(Collection entries)
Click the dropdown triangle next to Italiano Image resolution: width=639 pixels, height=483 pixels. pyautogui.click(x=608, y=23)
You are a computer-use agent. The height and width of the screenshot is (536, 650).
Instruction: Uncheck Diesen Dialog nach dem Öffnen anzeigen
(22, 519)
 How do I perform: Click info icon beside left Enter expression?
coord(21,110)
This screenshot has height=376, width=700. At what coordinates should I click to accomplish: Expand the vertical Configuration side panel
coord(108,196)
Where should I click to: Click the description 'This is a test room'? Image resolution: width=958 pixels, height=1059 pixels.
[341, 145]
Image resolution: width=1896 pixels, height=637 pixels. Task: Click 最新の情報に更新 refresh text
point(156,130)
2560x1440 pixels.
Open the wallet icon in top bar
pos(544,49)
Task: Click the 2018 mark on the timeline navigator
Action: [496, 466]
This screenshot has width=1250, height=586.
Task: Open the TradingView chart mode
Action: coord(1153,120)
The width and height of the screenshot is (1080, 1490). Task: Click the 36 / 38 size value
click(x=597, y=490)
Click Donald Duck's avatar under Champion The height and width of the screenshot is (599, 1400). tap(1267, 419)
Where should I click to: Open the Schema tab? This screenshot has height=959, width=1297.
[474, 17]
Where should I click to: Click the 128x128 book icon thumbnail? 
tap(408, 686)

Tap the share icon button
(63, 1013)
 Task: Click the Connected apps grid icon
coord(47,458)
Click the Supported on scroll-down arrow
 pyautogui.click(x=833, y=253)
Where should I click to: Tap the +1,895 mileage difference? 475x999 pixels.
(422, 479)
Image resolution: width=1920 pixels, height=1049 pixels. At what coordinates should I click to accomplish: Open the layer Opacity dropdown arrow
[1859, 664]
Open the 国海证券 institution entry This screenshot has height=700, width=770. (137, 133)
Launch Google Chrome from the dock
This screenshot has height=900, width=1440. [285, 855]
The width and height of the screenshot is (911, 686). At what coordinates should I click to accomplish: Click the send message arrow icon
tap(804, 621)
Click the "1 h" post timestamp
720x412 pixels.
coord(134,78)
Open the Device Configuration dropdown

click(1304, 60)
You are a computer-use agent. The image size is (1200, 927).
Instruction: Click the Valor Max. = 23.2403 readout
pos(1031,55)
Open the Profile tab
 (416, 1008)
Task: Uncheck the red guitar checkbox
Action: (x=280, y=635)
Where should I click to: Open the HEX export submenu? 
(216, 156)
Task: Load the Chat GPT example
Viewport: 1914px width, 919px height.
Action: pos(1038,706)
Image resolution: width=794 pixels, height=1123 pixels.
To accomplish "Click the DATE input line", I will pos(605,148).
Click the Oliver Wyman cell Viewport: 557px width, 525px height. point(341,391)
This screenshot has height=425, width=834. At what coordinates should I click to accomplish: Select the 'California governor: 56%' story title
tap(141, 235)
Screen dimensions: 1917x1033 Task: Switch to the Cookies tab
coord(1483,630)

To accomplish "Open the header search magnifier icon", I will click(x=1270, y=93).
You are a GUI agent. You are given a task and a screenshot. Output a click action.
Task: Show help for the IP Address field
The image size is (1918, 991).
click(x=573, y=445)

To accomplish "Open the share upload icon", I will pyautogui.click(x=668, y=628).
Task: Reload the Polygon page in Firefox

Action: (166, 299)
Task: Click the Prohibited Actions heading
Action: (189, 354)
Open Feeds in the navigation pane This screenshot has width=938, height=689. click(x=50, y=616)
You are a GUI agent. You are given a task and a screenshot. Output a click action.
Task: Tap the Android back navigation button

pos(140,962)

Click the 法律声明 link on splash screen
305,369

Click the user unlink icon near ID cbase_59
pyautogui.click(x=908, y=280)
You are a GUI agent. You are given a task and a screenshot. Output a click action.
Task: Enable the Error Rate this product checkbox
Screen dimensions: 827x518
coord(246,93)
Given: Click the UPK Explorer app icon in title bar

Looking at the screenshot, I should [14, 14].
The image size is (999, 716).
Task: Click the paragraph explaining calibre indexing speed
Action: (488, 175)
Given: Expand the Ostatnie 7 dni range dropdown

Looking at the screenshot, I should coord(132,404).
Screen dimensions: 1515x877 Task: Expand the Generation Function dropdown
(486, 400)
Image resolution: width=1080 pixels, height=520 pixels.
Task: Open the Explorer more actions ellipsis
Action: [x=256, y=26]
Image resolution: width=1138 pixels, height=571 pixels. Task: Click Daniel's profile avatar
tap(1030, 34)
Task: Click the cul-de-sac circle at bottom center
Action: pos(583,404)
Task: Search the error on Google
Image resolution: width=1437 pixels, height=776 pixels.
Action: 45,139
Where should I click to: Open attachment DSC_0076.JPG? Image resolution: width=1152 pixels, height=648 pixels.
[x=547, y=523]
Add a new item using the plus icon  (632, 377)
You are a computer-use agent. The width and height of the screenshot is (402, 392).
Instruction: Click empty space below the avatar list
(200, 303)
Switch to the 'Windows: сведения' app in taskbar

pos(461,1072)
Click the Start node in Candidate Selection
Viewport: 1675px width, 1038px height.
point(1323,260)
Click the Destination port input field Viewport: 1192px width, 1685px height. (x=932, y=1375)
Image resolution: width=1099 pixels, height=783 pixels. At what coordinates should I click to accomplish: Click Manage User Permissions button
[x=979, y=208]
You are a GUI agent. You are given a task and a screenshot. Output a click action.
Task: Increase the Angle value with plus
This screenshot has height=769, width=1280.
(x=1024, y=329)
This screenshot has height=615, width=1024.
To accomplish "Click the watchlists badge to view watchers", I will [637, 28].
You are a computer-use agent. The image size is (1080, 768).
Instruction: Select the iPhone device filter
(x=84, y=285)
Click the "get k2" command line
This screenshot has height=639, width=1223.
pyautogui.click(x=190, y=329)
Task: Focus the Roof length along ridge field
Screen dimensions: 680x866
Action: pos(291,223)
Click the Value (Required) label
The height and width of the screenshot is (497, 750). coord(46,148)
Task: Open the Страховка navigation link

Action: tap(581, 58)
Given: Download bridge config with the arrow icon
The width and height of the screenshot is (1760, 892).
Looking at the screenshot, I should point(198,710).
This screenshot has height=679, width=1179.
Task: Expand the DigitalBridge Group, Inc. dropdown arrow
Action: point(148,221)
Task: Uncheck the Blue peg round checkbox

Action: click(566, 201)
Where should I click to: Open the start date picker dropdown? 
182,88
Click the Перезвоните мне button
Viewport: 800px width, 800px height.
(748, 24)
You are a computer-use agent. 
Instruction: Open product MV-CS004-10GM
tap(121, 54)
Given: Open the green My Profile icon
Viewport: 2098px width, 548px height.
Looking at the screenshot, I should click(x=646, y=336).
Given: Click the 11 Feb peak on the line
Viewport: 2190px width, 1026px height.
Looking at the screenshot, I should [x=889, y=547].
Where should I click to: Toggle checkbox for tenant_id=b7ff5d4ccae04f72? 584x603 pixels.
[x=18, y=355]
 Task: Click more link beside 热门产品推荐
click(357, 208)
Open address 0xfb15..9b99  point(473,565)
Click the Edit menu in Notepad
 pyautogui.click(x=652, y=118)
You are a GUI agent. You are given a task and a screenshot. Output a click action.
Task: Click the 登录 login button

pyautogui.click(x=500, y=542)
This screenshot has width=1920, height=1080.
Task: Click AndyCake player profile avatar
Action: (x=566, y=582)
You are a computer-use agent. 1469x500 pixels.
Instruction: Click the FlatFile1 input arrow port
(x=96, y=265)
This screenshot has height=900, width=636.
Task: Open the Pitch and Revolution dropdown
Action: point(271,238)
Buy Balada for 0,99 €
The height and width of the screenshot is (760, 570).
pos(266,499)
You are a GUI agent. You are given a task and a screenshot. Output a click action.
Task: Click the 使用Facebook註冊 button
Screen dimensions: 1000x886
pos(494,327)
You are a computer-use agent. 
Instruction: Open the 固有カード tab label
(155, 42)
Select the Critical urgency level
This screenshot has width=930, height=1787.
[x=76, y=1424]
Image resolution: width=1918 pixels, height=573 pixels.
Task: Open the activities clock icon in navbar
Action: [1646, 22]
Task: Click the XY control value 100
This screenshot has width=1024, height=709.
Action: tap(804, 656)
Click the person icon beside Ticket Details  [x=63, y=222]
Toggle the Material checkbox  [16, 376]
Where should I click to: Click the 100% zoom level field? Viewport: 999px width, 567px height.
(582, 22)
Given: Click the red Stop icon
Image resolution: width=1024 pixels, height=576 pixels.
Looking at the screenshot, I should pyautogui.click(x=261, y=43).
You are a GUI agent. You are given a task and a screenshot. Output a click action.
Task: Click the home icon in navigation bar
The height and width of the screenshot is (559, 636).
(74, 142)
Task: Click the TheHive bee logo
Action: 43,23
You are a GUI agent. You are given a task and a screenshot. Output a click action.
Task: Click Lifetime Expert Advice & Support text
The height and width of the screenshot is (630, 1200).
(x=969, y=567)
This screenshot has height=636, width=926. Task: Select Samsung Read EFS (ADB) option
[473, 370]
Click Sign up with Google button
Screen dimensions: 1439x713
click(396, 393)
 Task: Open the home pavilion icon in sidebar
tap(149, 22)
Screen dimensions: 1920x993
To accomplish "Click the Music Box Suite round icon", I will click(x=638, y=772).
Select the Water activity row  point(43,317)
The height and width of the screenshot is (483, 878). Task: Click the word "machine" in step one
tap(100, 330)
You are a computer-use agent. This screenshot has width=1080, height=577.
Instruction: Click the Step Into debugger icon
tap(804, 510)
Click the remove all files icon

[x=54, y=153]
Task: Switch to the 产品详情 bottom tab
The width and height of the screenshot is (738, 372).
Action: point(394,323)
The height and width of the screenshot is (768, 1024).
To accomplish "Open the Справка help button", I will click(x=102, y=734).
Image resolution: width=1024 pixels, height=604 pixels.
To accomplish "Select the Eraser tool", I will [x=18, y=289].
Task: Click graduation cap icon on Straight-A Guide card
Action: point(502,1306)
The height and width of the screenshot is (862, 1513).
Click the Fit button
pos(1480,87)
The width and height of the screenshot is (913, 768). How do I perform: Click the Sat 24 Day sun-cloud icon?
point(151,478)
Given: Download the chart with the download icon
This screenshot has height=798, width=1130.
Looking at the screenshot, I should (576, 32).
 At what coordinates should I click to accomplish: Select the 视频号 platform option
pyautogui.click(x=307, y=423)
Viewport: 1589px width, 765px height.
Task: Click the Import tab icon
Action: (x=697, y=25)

ACTIVITY: Give back exactly the lines above, from the line containing "This screenshot has height=769, width=1280." through the line containing "You are a computer-use agent. The image size is (1080, 768).", with both end lines and nothing more.

RESULT FOR THIS EXERCISE:
This screenshot has height=769, width=1280.
(x=1024, y=329)
This screenshot has height=615, width=1024.
To accomplish "Click the watchlists badge to view watchers", I will [637, 28].
You are a computer-use agent. The image size is (1080, 768).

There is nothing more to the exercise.